╭─ STORED DATA
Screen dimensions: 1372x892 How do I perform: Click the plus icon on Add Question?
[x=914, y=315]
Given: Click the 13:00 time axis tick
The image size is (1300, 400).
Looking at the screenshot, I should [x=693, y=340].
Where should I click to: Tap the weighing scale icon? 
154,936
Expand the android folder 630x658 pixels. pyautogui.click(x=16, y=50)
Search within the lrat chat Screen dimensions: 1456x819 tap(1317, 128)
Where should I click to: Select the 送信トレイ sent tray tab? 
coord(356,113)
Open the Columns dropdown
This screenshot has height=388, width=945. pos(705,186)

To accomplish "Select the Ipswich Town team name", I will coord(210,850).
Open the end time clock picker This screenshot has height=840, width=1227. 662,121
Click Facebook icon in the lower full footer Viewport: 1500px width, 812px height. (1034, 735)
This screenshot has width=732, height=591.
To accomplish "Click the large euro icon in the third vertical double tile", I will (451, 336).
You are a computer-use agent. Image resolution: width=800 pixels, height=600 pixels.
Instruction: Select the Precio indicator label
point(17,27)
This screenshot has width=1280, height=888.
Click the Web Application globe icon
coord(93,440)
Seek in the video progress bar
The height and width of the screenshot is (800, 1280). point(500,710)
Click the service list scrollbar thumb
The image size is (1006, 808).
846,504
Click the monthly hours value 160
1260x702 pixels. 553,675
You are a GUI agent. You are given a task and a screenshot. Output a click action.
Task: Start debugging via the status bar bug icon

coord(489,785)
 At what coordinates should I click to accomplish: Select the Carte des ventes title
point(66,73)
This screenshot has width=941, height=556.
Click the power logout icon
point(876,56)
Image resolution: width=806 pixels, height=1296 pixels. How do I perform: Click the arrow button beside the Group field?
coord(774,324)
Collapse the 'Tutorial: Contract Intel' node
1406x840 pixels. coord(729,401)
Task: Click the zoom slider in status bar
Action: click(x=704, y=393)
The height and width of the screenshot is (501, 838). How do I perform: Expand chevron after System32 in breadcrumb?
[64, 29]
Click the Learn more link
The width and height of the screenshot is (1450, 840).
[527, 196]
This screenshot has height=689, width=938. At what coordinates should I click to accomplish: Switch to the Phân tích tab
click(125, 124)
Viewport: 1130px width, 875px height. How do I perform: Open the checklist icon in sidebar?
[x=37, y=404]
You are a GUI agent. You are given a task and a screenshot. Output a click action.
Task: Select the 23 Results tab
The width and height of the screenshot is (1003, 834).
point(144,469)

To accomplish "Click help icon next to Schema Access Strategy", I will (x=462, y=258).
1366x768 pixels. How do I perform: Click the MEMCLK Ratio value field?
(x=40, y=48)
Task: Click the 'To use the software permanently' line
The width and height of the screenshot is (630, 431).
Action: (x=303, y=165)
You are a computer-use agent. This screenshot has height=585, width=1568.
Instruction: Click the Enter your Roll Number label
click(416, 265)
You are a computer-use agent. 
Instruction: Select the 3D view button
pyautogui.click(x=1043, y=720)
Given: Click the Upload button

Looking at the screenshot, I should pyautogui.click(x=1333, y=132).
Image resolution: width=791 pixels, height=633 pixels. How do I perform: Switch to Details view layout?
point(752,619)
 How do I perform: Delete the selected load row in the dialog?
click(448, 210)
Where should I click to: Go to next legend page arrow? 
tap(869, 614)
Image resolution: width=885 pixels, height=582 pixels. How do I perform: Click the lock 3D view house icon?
╰─
> _WRITTEN REQUEST_:
Copy out every one of the entries above word for word, line by line.

> _EXERCISE OUTPUT_:
Screen dimensions: 1372x892 How do I perform: Click the plus icon on Add Question?
[x=914, y=315]
Given: Click the 13:00 time axis tick
The image size is (1300, 400).
Looking at the screenshot, I should [x=693, y=340].
Where should I click to: Tap the weighing scale icon? 
154,936
Expand the android folder 630x658 pixels. pyautogui.click(x=16, y=50)
Search within the lrat chat Screen dimensions: 1456x819 tap(1317, 128)
Where should I click to: Select the 送信トレイ sent tray tab? 
coord(356,113)
Open the Columns dropdown
This screenshot has height=388, width=945. pos(705,186)

To accomplish "Select the Ipswich Town team name", I will coord(210,850).
Open the end time clock picker This screenshot has height=840, width=1227. 662,121
Click Facebook icon in the lower full footer Viewport: 1500px width, 812px height. (1034, 735)
This screenshot has width=732, height=591.
To accomplish "Click the large euro icon in the third vertical double tile", I will (451, 336).
You are a computer-use agent. Image resolution: width=800 pixels, height=600 pixels.
Instruction: Select the Precio indicator label
point(17,27)
This screenshot has width=1280, height=888.
Click the Web Application globe icon
coord(93,440)
Seek in the video progress bar
The height and width of the screenshot is (800, 1280). point(500,710)
Click the service list scrollbar thumb
The image size is (1006, 808).
846,504
Click the monthly hours value 160
1260x702 pixels. 553,675
You are a GUI agent. You are given a task and a screenshot. Output a click action.
Task: Start debugging via the status bar bug icon

coord(489,785)
 At what coordinates should I click to accomplish: Select the Carte des ventes title
point(66,73)
This screenshot has width=941, height=556.
Click the power logout icon
point(876,56)
Image resolution: width=806 pixels, height=1296 pixels. How do I perform: Click the arrow button beside the Group field?
coord(774,324)
Collapse the 'Tutorial: Contract Intel' node
1406x840 pixels. coord(729,401)
Task: Click the zoom slider in status bar
Action: click(x=704, y=393)
The height and width of the screenshot is (501, 838). How do I perform: Expand chevron after System32 in breadcrumb?
[64, 29]
Click the Learn more link
The width and height of the screenshot is (1450, 840).
[527, 196]
This screenshot has height=689, width=938. At what coordinates should I click to accomplish: Switch to the Phân tích tab
click(125, 124)
Viewport: 1130px width, 875px height. How do I perform: Open the checklist icon in sidebar?
[x=37, y=404]
You are a GUI agent. You are given a task and a screenshot. Output a click action.
Task: Select the 23 Results tab
The width and height of the screenshot is (1003, 834).
point(144,469)

To accomplish "Click help icon next to Schema Access Strategy", I will (x=462, y=258).
1366x768 pixels. How do I perform: Click the MEMCLK Ratio value field?
(x=40, y=48)
Task: Click the 'To use the software permanently' line
The width and height of the screenshot is (630, 431).
Action: (x=303, y=165)
You are a computer-use agent. This screenshot has height=585, width=1568.
Instruction: Click the Enter your Roll Number label
click(416, 265)
You are a computer-use agent. 
Instruction: Select the 3D view button
pyautogui.click(x=1043, y=720)
Given: Click the Upload button

Looking at the screenshot, I should pyautogui.click(x=1333, y=132).
Image resolution: width=791 pixels, height=633 pixels. How do I perform: Switch to Details view layout?
point(752,619)
 How do I perform: Delete the selected load row in the dialog?
click(448, 210)
Where should I click to: Go to next legend page arrow? 
tap(869, 614)
Image resolution: width=885 pixels, height=582 pixels. How do I perform: Click the lock 3D view house icon?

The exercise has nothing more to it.